Sans toit ni loi 1985
Durata 105’
Regia Agnès Varda
Sceneggiatura Agnès Varda Fotografia Patrick Blossier Montaggio Patricia Mazuy e Agnès Varda Musiche Joanna Bruzdowicz Interpreti Sandrine Bonnaire, Setti Ramdane, Francis Balchère, Macha MérilUn film di Agnès Varda del 1985 (Sans toit ni loi) che ripercorre – mettendone insieme i pezzi mancanti – alcune tappe della vita di una solitaria e misteriosa vagabonda.
Titoli di testa. Siamo in una campagna sperduta nel Sud della Francia. Uno spettrale paesaggio riflette il pallore della gelida alba invernale. La polizia ritrova il cadavere di una giovane donna riverso sul ciglio di un fosso.

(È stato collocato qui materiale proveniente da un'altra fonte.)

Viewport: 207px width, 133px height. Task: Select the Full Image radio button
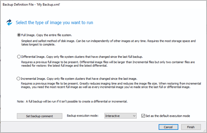click(19, 35)
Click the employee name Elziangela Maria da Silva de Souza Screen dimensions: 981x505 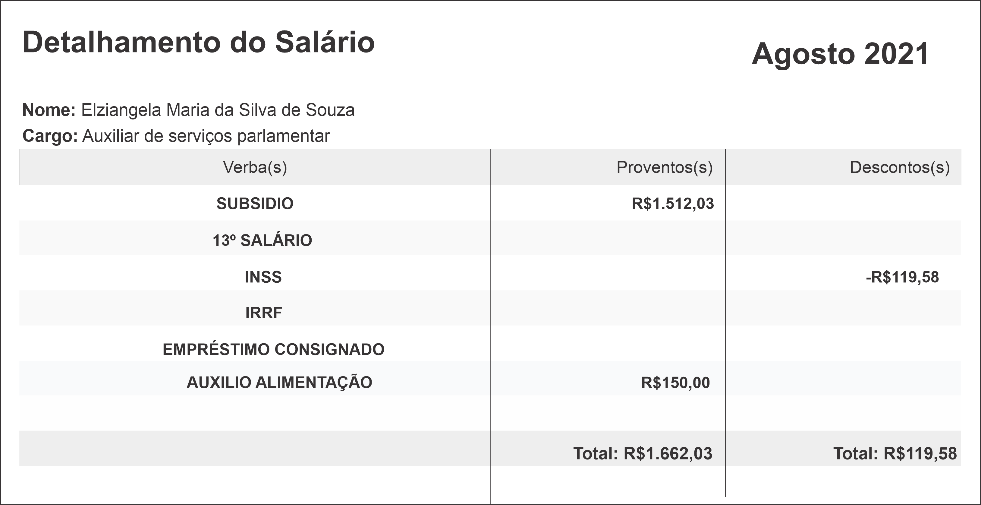pos(218,110)

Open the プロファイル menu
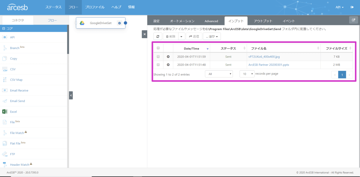click(95, 7)
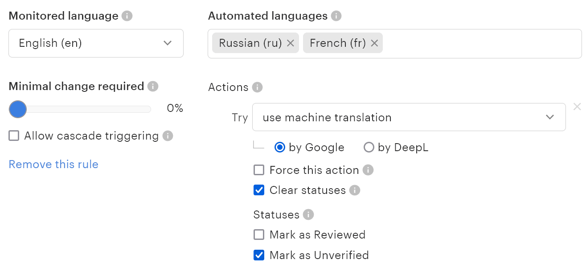
Task: Expand the use machine translation dropdown
Action: tap(409, 117)
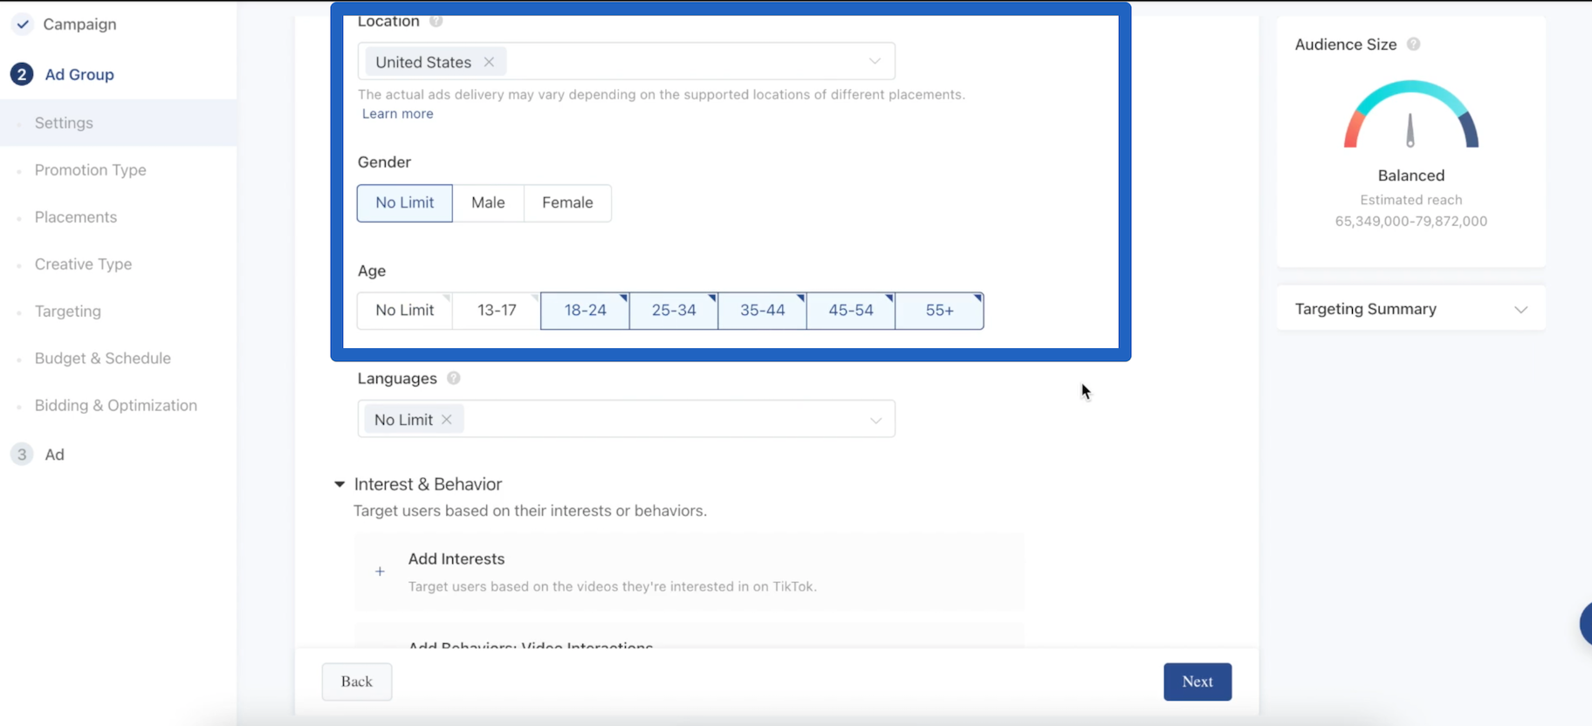Toggle the 13-17 age range
The image size is (1592, 726).
point(497,311)
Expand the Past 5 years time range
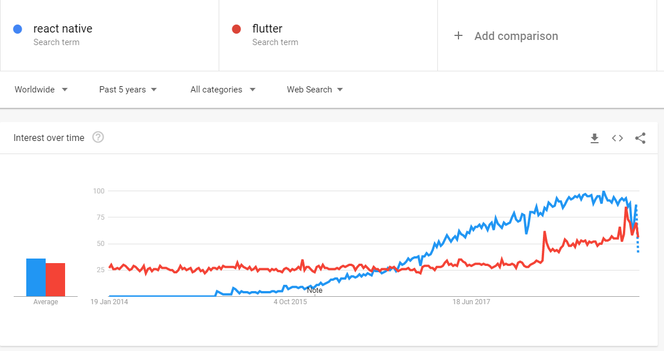This screenshot has height=351, width=664. tap(128, 90)
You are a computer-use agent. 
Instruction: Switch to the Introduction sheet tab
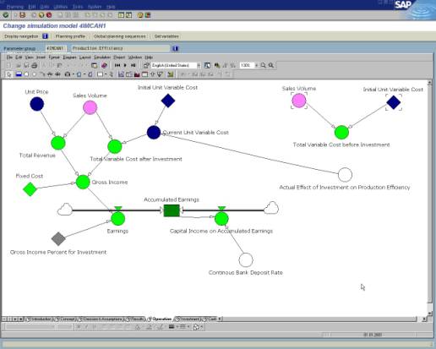click(x=40, y=319)
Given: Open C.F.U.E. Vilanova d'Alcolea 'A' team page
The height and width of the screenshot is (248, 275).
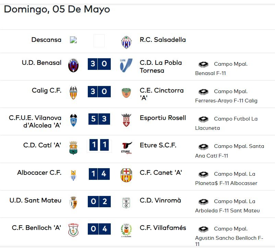Looking at the screenshot, I should point(35,122).
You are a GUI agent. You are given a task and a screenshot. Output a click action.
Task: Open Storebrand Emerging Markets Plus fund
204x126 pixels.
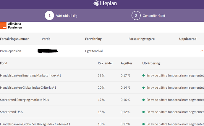25,100
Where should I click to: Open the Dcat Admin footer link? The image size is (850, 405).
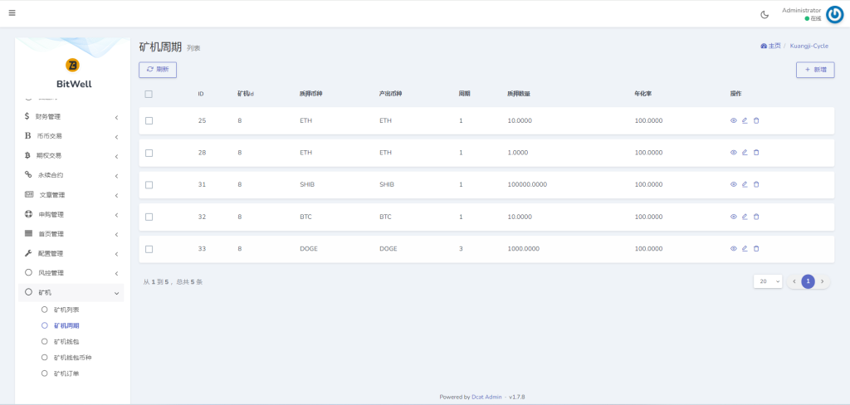(487, 397)
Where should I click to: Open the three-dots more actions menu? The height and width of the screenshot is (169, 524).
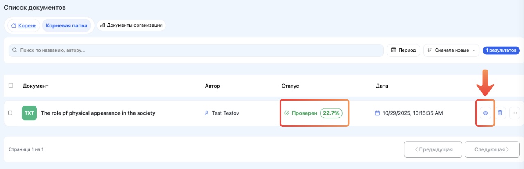515,113
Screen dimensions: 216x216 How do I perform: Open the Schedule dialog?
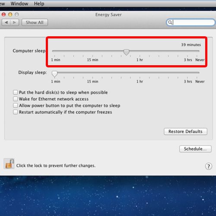pyautogui.click(x=195, y=149)
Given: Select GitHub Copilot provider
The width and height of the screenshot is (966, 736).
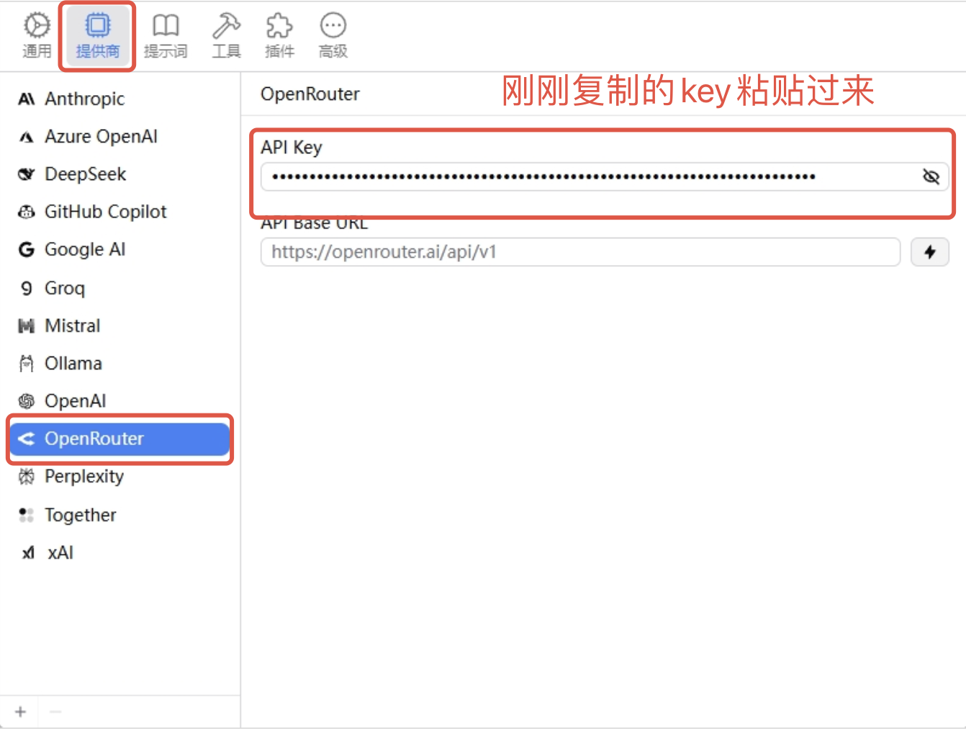Looking at the screenshot, I should pos(105,212).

Nessun indizio o elemento riuscirà a far luce sull’oscura vicenda, presto archiviata nel fascicolo dei casi irrisolti con la solita conclusione di circostanza: ennesima vagabonda, senza arte né parte, morta semplicemente di fame o di freddo.
Il film è costituito dall’intreccio di varie dichiarazioni e testimonianze delle molte persone che hanno incontrato la giovane vagabonda Mona, interpretata da una Sandrine Bonnaire che sa essere aspra e derelitta quanto basta: negozianti, barboni, una fitopatologa, la cameriera di una vecchia signora, un filosofo tornato alla natura che, con moglie e bambini, vive facendo il capraio.
E’ la storia di una scelta di vita, il cui tragico epilogo si consuma proprio accanto alla strada, una di quelle che la misteriosa e avventurosa ragazza, venuta non si sa da dove, amava percorrere nel suo incessante errare senza meta, alla ricerca di lavoretti per sopravvivere, ma soprattutto di esperienze forti.
Agnès Varda mette in scena con uno stile asciutto, il martirio di una giovane e bella barbona: una struttura narrativa che tende ad enunciare i fatti, escludendone ogni intima penetrazione, affidandosi alla fredda oggettività del referto.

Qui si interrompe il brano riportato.